_Task_: Hand back all records exactly, pictures omitted.

'''

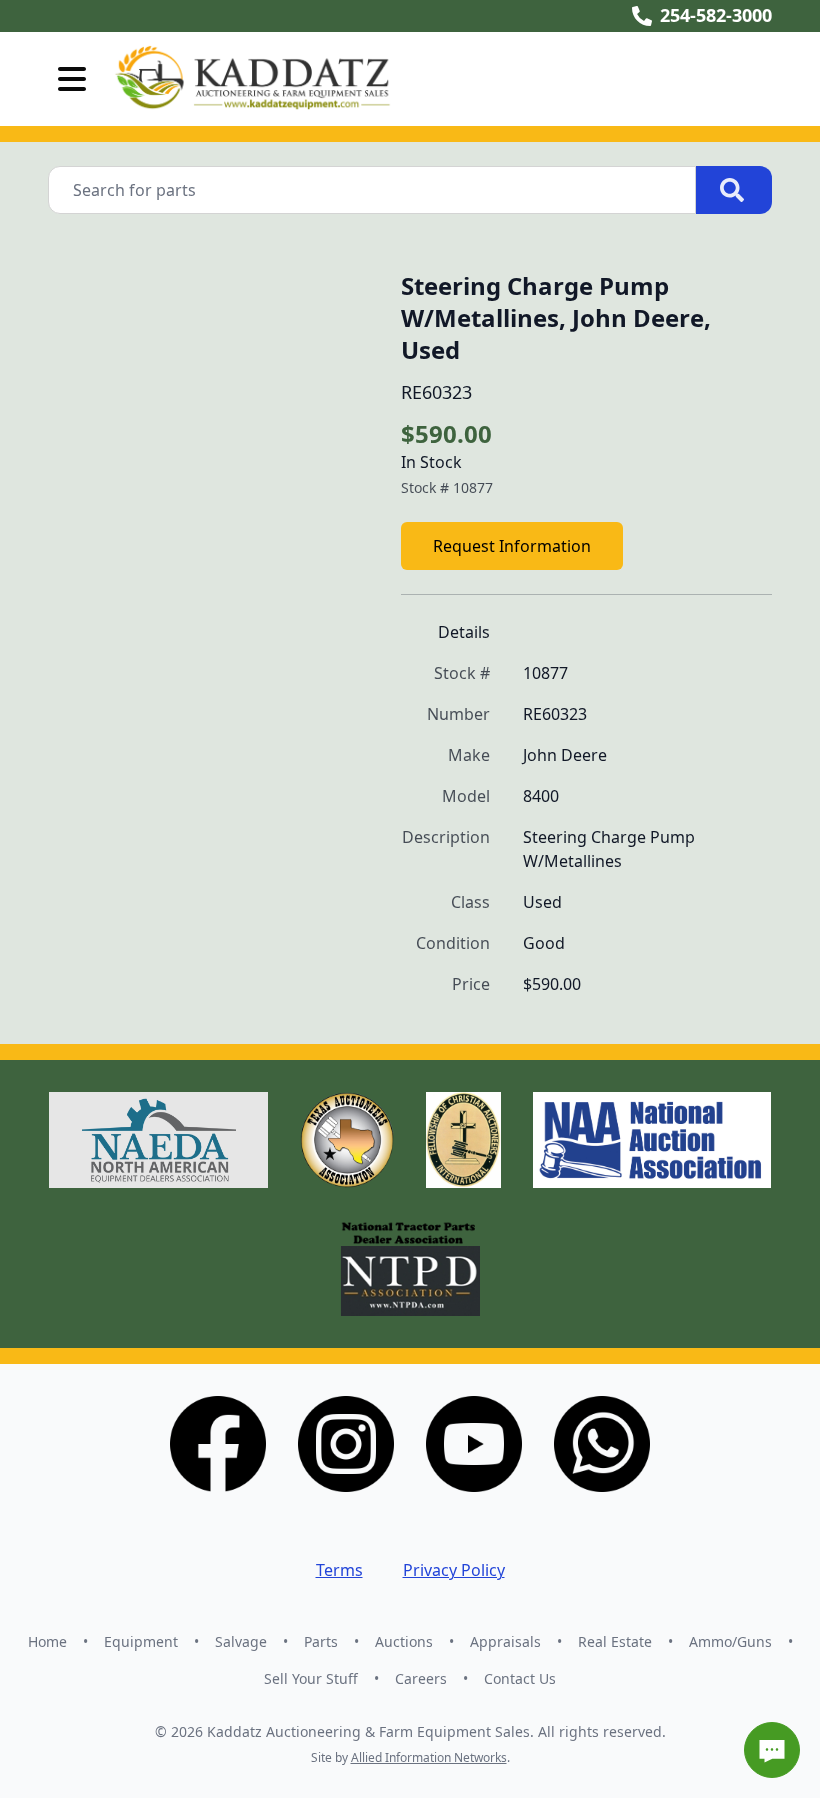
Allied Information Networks (429, 1757)
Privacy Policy (454, 1570)
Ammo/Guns (730, 1641)
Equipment (141, 1641)
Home (47, 1641)
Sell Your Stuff (311, 1678)
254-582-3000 (716, 15)
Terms (339, 1570)
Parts (321, 1641)
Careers (421, 1678)
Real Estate (615, 1641)
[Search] (734, 190)
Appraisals (505, 1641)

'''

_Expected answer_:
Allied Information Networks (429, 1757)
Privacy Policy (454, 1570)
Ammo/Guns (730, 1641)
Equipment (141, 1641)
Home (47, 1641)
Sell Your Stuff (311, 1678)
254-582-3000 (716, 15)
Terms (339, 1570)
Parts (321, 1641)
Careers (421, 1678)
Real Estate (615, 1641)
[Search] (734, 190)
Appraisals (505, 1641)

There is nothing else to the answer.